Records shown Start Marker
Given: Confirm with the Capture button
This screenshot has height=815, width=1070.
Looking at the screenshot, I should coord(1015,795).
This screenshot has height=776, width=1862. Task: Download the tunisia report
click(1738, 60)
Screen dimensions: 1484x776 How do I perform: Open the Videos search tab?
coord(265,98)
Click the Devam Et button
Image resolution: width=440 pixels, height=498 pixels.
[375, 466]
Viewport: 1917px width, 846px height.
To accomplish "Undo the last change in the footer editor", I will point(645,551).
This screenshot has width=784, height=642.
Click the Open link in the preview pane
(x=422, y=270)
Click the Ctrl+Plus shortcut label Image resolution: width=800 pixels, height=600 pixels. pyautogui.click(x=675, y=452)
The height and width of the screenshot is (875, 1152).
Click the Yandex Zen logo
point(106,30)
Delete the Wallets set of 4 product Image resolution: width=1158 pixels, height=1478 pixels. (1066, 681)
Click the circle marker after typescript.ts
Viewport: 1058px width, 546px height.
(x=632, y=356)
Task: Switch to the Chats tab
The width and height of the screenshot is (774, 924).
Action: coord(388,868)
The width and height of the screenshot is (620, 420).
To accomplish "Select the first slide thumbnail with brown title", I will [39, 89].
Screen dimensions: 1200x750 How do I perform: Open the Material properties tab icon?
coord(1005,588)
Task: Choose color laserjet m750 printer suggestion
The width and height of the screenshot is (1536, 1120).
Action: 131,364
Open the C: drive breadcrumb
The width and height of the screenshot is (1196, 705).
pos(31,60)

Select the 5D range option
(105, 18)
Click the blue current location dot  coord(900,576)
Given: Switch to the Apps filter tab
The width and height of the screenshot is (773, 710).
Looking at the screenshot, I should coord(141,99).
Records shown End Marker
Problem statement: Among the records above, only the lines between the line holding "Click the Ctrl+Plus" and the line holding "Delete the Wallets", inclusive, are to be output, exactly as written.

The answer:
Click the Ctrl+Plus shortcut label Image resolution: width=800 pixels, height=600 pixels. pyautogui.click(x=675, y=452)
The height and width of the screenshot is (875, 1152).
Click the Yandex Zen logo
point(106,30)
Delete the Wallets set of 4 product Image resolution: width=1158 pixels, height=1478 pixels. (1066, 681)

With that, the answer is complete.